Rencana aksi itu telah disampaikan secara resmi melalui surat pemberitahuan bernomor 003/PMPB/X/2025 kepada Kapolres Pelalawan, tertanggal Senin (13/10/2025). Dalam surat tersebut. PMPB menegaskan bahwa gerakan ini lahir dari kegelisahan rakyat yang sudah terlalu lama menanti kejelasan terkait dugaan kelebihan HGU dan praktik mafia tanah yang melibatkan PT Adei Plantation and Industry seluas 380 hektar.

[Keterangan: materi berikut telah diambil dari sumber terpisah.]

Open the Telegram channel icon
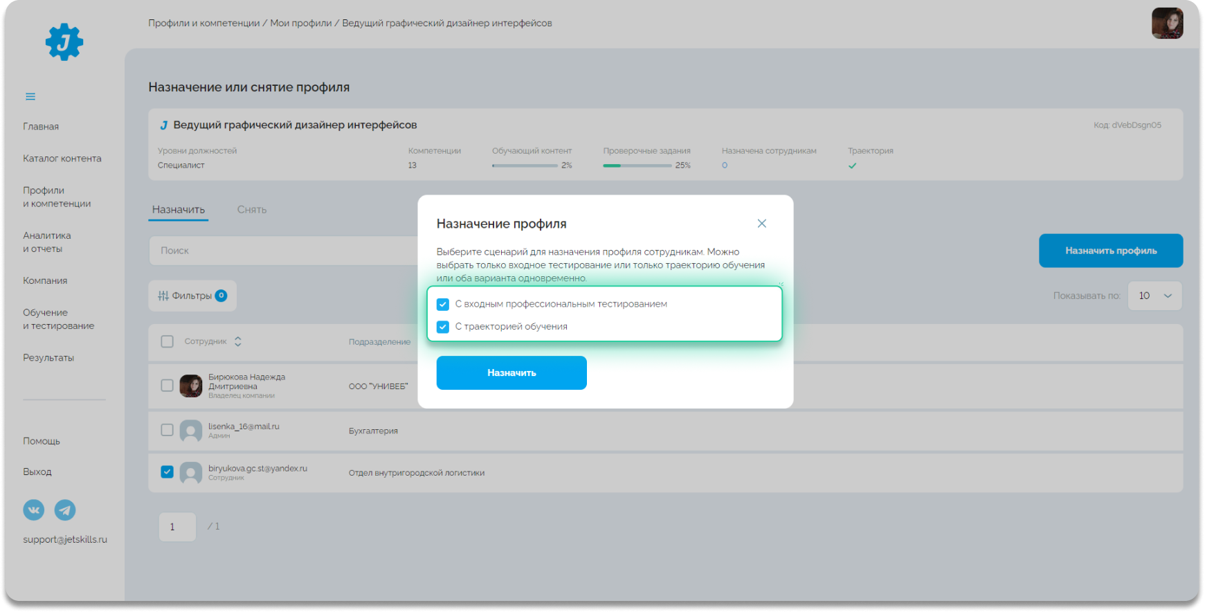 (65, 510)
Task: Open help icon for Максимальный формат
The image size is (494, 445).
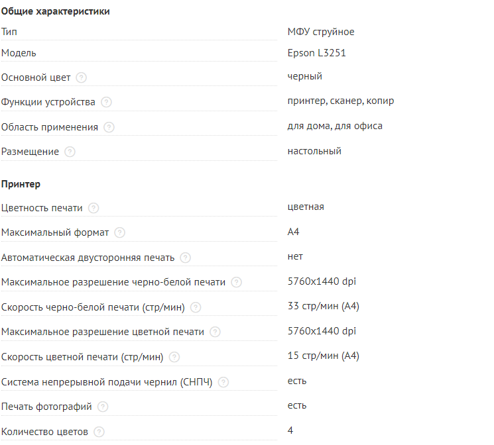Action: click(x=119, y=232)
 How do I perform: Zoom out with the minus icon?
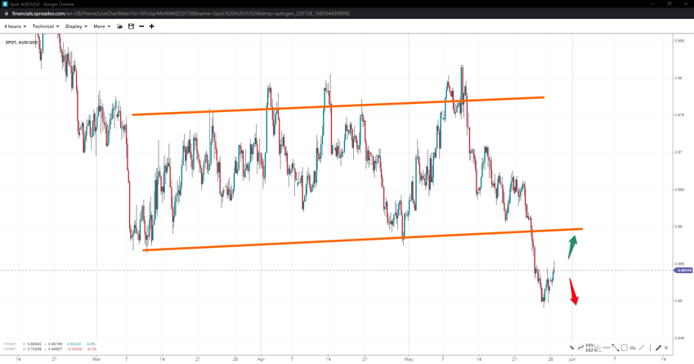(x=141, y=26)
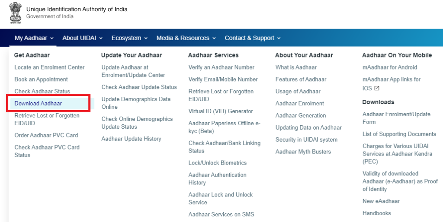
Task: Open mAadhaar for Android link
Action: (x=390, y=67)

Laporan atas dugaan penyimpangan itu sebenarnya telah disampaikan sejak Oktober 2024 oleh tokoh masyarakat Tengku Mahruddin kepada Kejaksaan Negeri Pelalawan. Namun hingga kini, tak kunjung ada kepastian hukum. Waktu bergulir, keadilan seakan berjalan di tempat. Di tengah kekecewaan itulah, PMPB lahir sebagai wadah bersama untuk menghidupkan kembali suara rakyat yang nyaris padam oleh diamnya kebijakan.
Dalam rencana aksinya, sekitar 250 peserta dari berbagai lapisan masyarakat Kecamatan Pelalawan akan turun dengan tertib dan damai, membawa spanduk dan suara yang sama, tanah untuk rakyat, keadilan untuk semua.
Koordinator Lapangan, Liaz, menegaskan bahwa langkah ini bukan perlawanan, melainkan panggilan nurani rakyat untuk menuntut keadilan dan keterbukaan.
“Kami tidak ingin konflik, kami ingin keadilan. Negara seharusnya hadir dan berpihak kepada rakyat, bukan membiarkan masyarakat berjalan sendiri memperjuangkan haknya,”
ujar Liaz, usai menyerahkan surat pemberitahuan aksi ke pihak kepolisian.
Dalam surat resmi PMPB, terdapat lima poin tuntutan utama, yakni; Mendesak Bupati Pelalawan mencabut SK Nomor KPTS 525/DISHUTBUN-PPP/2015/540 tentang penetapan nama-nama petani kemitraan Kelompok Tani Pelalawan Sejahtera dengan PT Adei Plantation.
Membubarkan Kelompok Tani Pelalawan Sejahtera, yang dianggap tak lagi mewakili masyarakat pemilik hak.
Menuntut kejelasan status lahan 380 hektar yang hingga kini belum diterima masyarakat penerima manfaat.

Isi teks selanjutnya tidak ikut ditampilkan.